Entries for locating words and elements
+ + + + +
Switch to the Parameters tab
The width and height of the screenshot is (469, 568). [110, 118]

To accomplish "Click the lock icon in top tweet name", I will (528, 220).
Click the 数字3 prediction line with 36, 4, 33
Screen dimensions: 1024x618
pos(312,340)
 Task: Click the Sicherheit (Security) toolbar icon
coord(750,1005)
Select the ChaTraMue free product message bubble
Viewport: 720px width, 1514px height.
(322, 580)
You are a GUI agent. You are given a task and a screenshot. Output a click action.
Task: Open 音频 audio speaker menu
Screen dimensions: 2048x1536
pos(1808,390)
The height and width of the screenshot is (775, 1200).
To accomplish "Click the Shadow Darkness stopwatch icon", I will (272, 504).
+ + + + +
§ **Exercise task**:
Copy every line of the listing above word for word, in its original order.

§ **Full response**:
Switch to the Parameters tab
The width and height of the screenshot is (469, 568). [110, 118]

To accomplish "Click the lock icon in top tweet name", I will (528, 220).
Click the 数字3 prediction line with 36, 4, 33
Screen dimensions: 1024x618
pos(312,340)
 Task: Click the Sicherheit (Security) toolbar icon
coord(750,1005)
Select the ChaTraMue free product message bubble
Viewport: 720px width, 1514px height.
(322, 580)
You are a GUI agent. You are given a task and a screenshot. Output a click action.
Task: Open 音频 audio speaker menu
Screen dimensions: 2048x1536
pos(1808,390)
The height and width of the screenshot is (775, 1200).
To accomplish "Click the Shadow Darkness stopwatch icon", I will (272, 504).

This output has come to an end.